**EXERCISE DIRECTIONS**
For the data below, give again exactly the lines from the one containing "The width and height of the screenshot is (768, 512)." through the one containing "Screen dimensions: 1568x717", both ends included, and no others.

**EXTRACTED RECORDS**

******************************

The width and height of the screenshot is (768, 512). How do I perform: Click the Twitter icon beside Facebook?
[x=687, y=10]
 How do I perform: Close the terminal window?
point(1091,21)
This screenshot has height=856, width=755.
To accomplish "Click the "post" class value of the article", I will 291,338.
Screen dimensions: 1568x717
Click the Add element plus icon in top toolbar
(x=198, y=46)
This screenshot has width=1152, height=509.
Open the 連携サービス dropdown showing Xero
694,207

******************************

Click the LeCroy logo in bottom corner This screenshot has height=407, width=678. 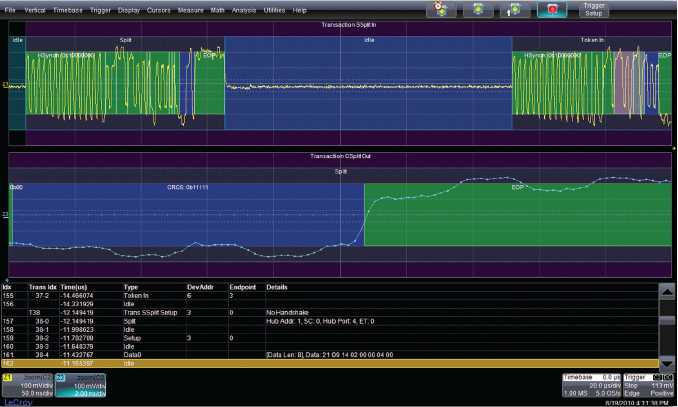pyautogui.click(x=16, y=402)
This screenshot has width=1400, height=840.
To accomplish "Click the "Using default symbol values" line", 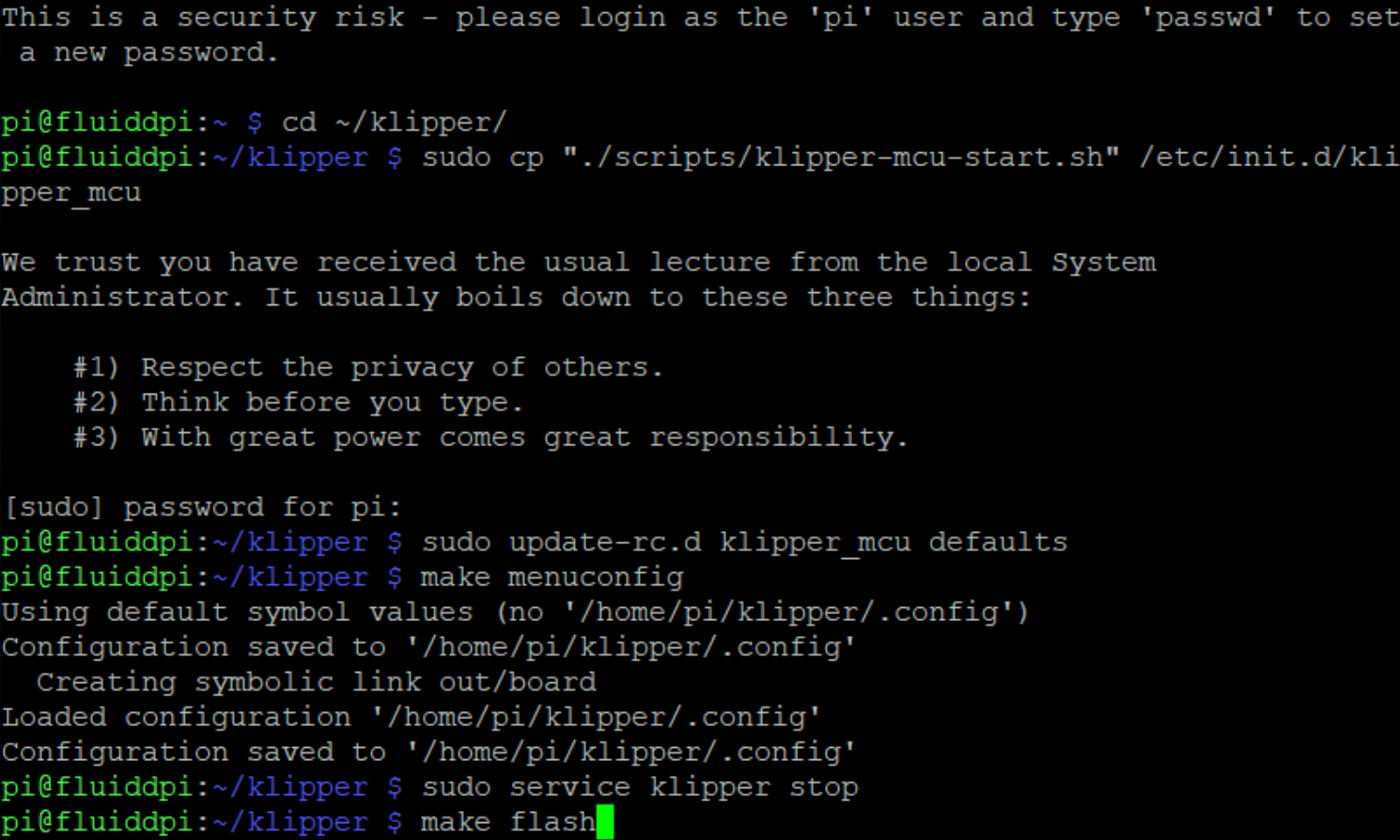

******************************

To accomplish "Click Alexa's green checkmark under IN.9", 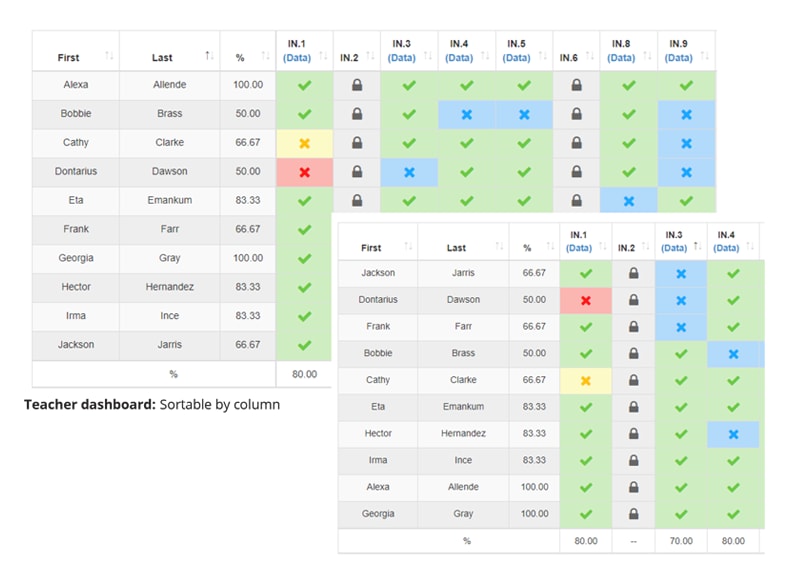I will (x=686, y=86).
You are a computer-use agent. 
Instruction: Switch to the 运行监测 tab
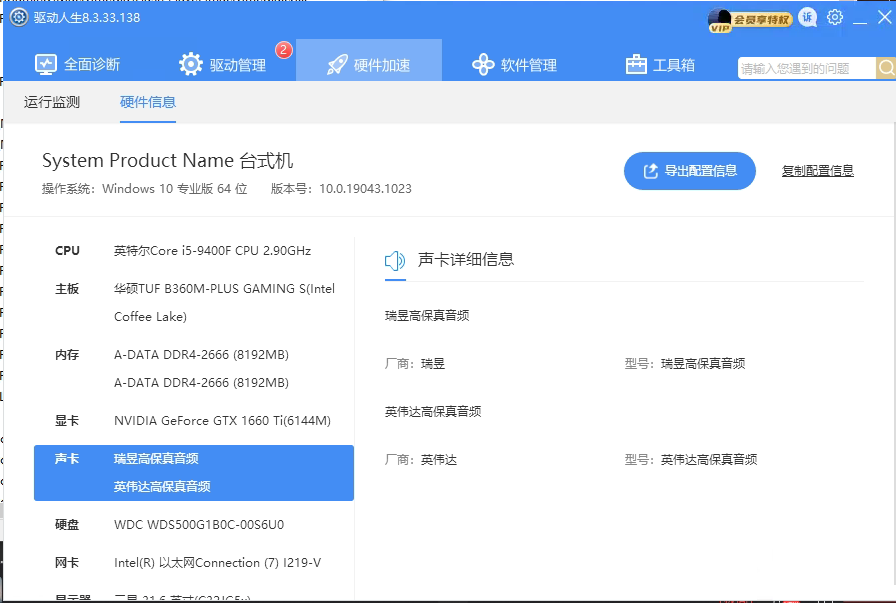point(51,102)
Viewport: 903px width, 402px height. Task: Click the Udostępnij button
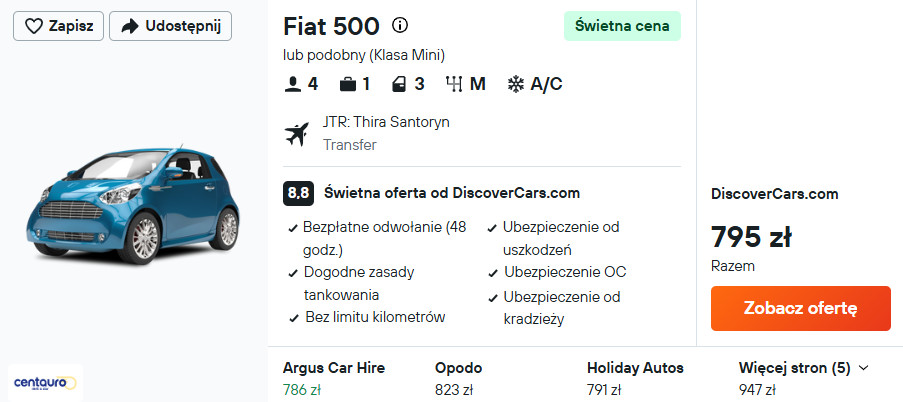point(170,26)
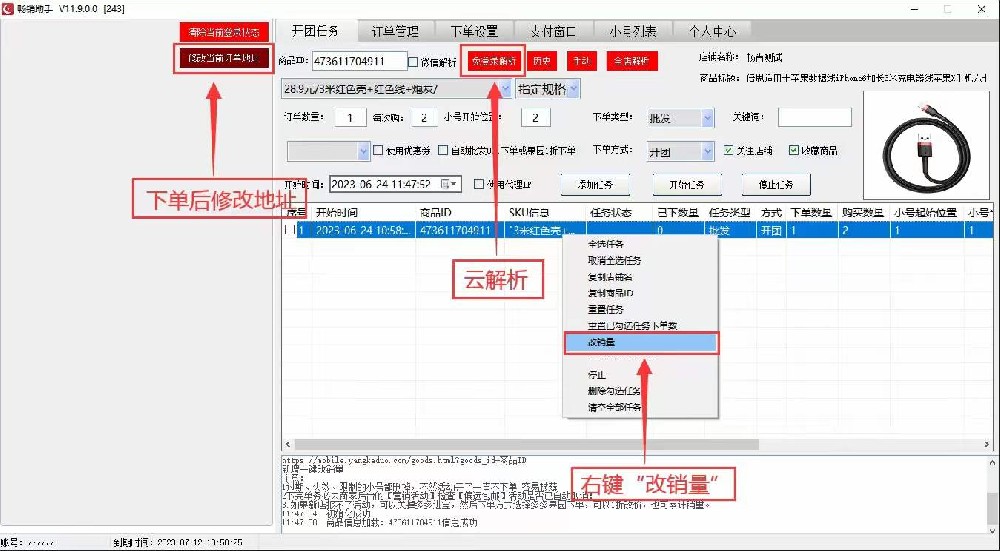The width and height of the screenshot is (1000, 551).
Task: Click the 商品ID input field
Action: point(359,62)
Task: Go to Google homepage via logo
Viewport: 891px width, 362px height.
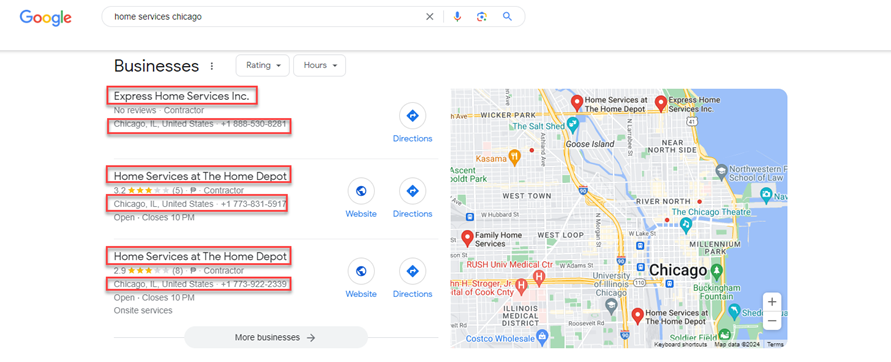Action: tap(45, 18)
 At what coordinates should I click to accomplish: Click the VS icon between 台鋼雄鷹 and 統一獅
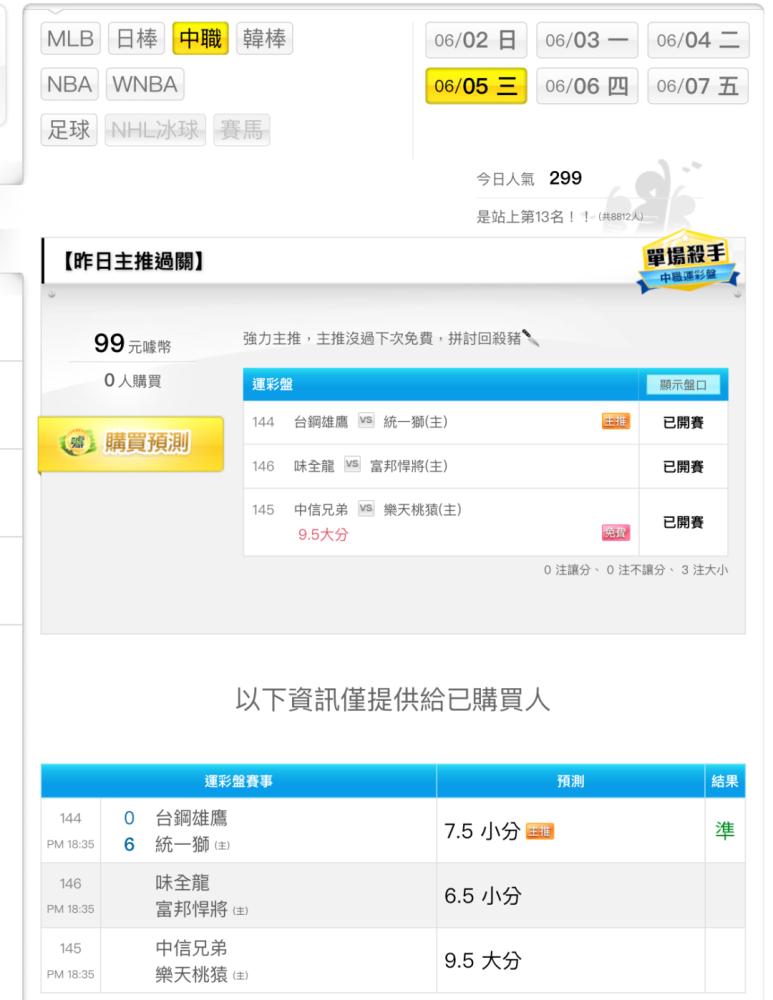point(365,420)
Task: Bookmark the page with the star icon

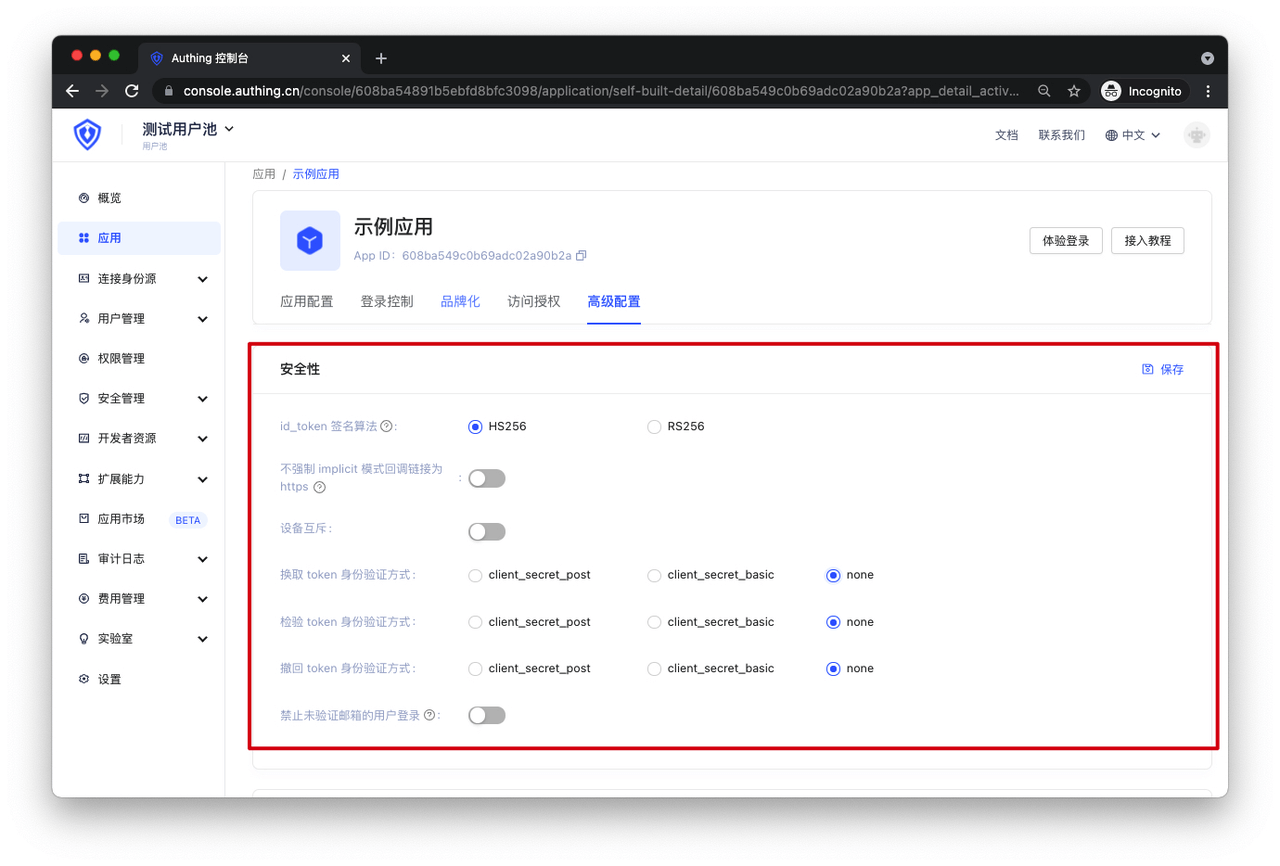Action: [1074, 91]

******************************

**RESPONSE**
The width and height of the screenshot is (768, 512). How do I perform: Click the Twitter icon beside Facebook?
[x=687, y=10]
 How do I perform: Close the terminal window?
point(1091,21)
This screenshot has height=856, width=755.
To accomplish "Click the "post" class value of the article", I will 291,338.
Screen dimensions: 1568x717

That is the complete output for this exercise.